Пока казалось, что впереди вечность, было возможно всё и всё в мире было интересно. Теперь, когда ясно что вечность позади и время истекает уже невозможно ничего и ничего не интересно.
Старик поднялся со стула и, сильно хромая, подошел к железной подставке, взял длинную узорчатую кочергу и поправил поленья в камине.
И оставалось лишь две вещи, которые придавали его жизни смысл: власть и сын.
Но случилось так что из южной влажной тьмы, напоённой дурманящим ароматами полей лаванды и апельсиновых рощ явилась эта молодая нахальная самоуверенная девка, в которой не было ничего кроме дешевой смазливости и глупого гонора. Но тем не менее она опрокинула весь созданный им мир, она отняла у него всё: сначала короля и власть, а затем и сына. И тогда родилась ненависть. Настолько глубокая и всепоглощающая что она подарила ему новый смысл жизни. Он должен был отомстить этой девке. Но её смерти было недостаточно, совсем недостаточно. И если даже богословы не лгут и ей предстоят нескончаемые адовы мучения этого всё равно недостаточно. Необходимо чтобы она начала платить еще при жизни. Она должна выть и страдать, кататься по полу, утратить любую радость жизни, стать тенью самой себя. И хвала Господу такой способ есть, ибо даже у такого чудовища как она есть слабость, та же самая, которая когда-то была и у него.
Старик поставил кочергу на место, вернулся к своему неудобному стулу, сел на него и закрыл глаза. "Ну что ты скажешь теперь, графиня? Что ты скажешь теперь, тварь?", думал он и слабая недобрая улыбка кривила его губы.
1.
Старик Франсуа Готэ, зажиточный винодел из прихода Уайтвел, его семнадцатилетний внук Жийом и шевалье Аргадор, обедневший дворянин из небольшого поместья рядом с Уайтвелом, отдавший в аренду под виноградники мэтру Готэ практически все свои земли, направлялись в Турону. Первые двое для деловых переговоров, последний с намерением приобрести несколько новых книг, до которых он был большой охотник.
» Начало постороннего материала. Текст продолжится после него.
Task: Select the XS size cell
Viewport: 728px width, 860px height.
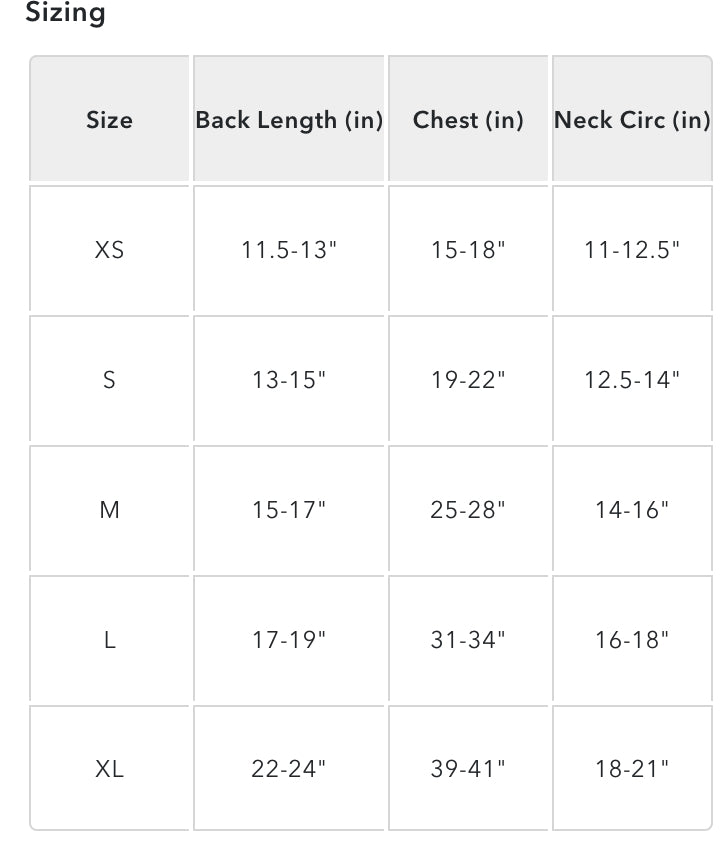Action: click(x=109, y=249)
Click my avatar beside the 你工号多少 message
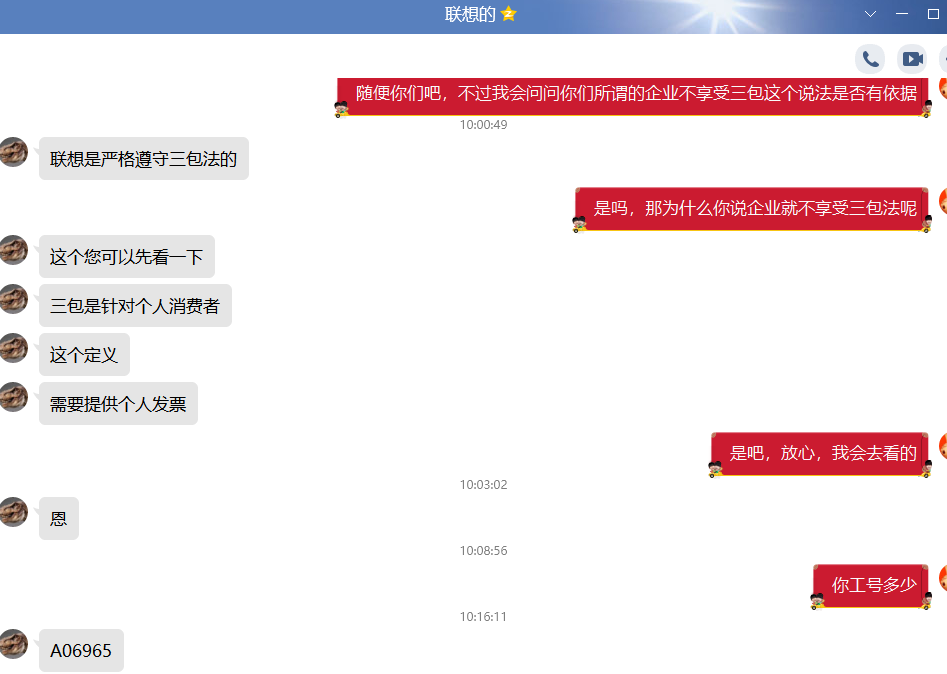Viewport: 947px width, 674px height. coord(941,578)
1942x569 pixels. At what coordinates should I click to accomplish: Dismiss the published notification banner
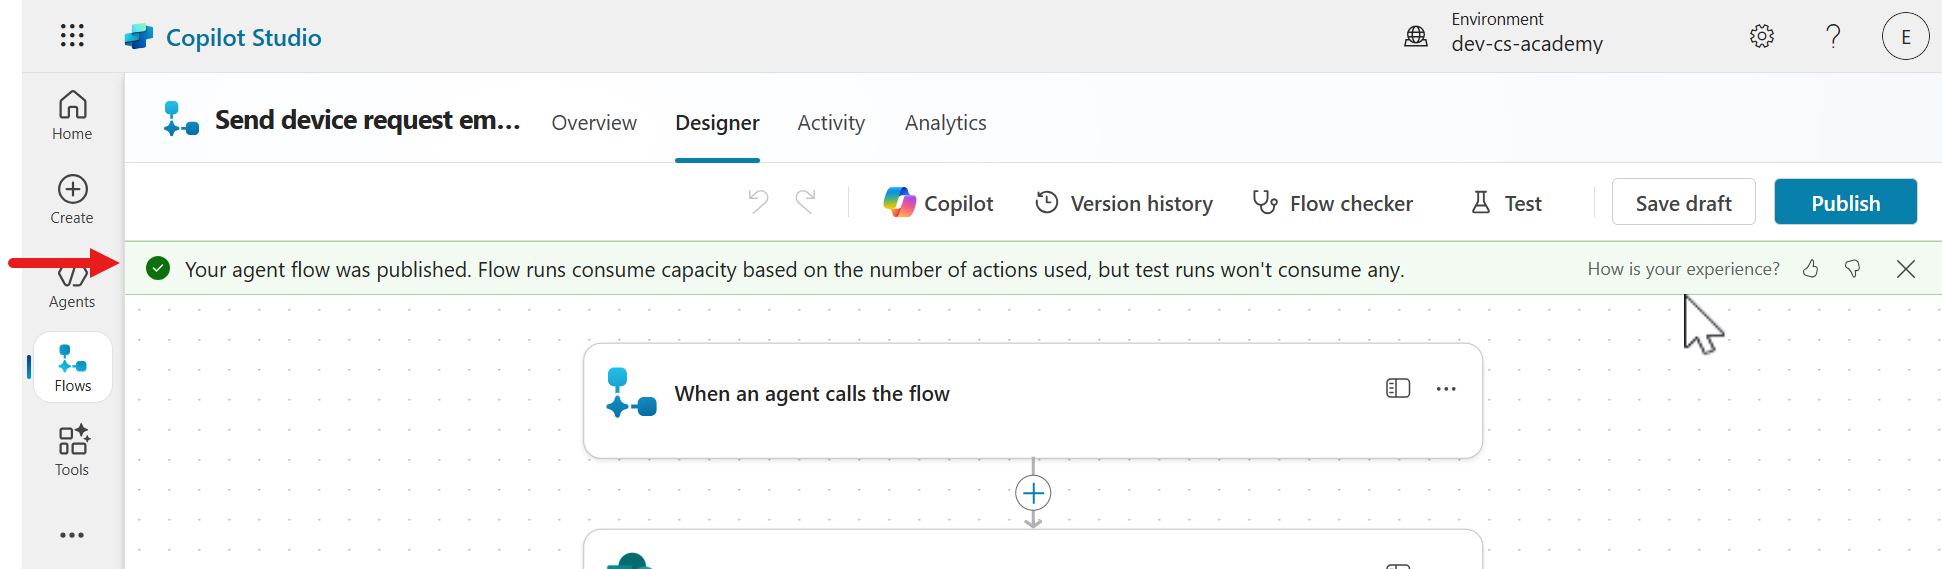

Винодел и его внук ехали на широкой повозке, заставленной ящиками с бутылками, благородный же шевалье трусил рядом, верхом на тощей пятнистой рыже-бурой лошаденке.
Спустившись с холма и повернув на север, они увидели, как впереди на дороге из-за леса появился всадник. На могучем статном гнедом скакуне восседал рослый молодой мужчина в темном расшитом серебряными нитями камзоле, в атласном багровом плаще, в широкополой шляпе с роскошным плюмажем из страусовых перьев, в высоких идеально скроенных сапогах из верблюжьей кожи. На груди у него на увесистой золотой цепи сверкал большой медальон с самоцветами, на поясе висел внушительный кинжал и длинный меч. За этим, вне всяких сомнений, важным господином появились еще двое всадников, облаченных в пышные вычурные одежды королевских герольдов и несших парчовые пурпурные штандарты, один с изображением атрибутов монаршей власти, другой с личным гербом Дома Вальрингов. Следом на дороге показалась огромная темная карета из бесценного красного дерева, изукрашенная резьбой и золочением, запряженная шестеркой отменных лошадей, а за ней кавалькада из дюжины вооруженных до зубов могучих воинов в черной форме дворцовых протикторов – личной гвардии владетеля престола.